Raw data:
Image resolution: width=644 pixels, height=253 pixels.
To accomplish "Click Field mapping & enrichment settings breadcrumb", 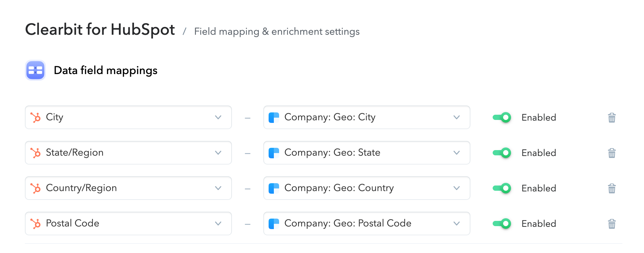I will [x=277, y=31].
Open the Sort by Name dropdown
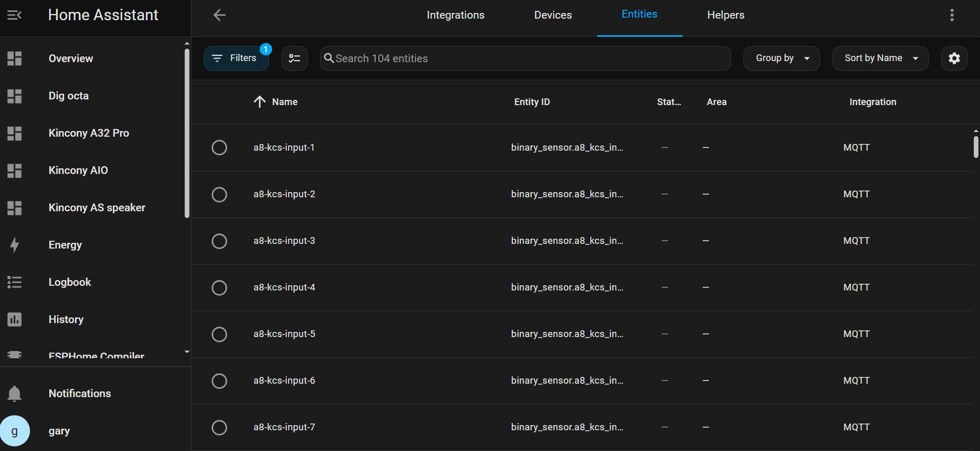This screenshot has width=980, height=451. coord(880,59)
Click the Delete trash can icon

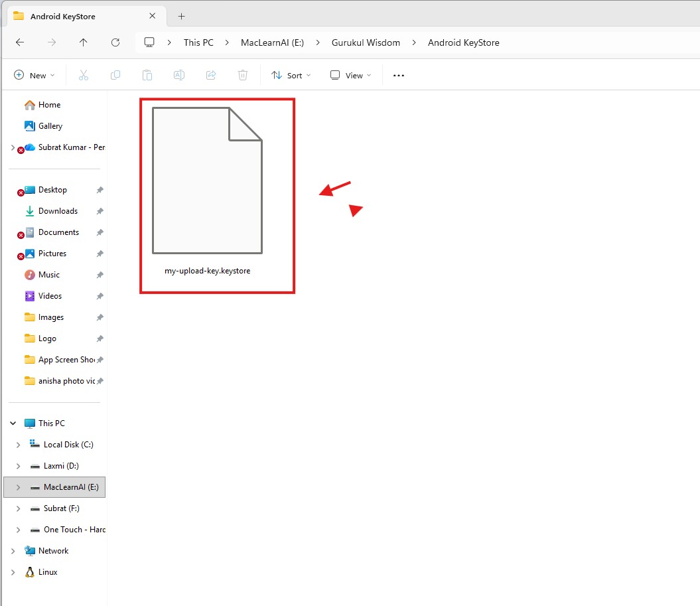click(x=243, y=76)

Required work: Once the line holding "Open the Sort by Name dropdown" is found, set it down along with every line after it through the end of the entries, exactly, leaving the pictures out.

Answer area:
Open the Sort by Name dropdown
This screenshot has width=980, height=451. coord(880,59)
Click the Delete trash can icon

click(x=243, y=76)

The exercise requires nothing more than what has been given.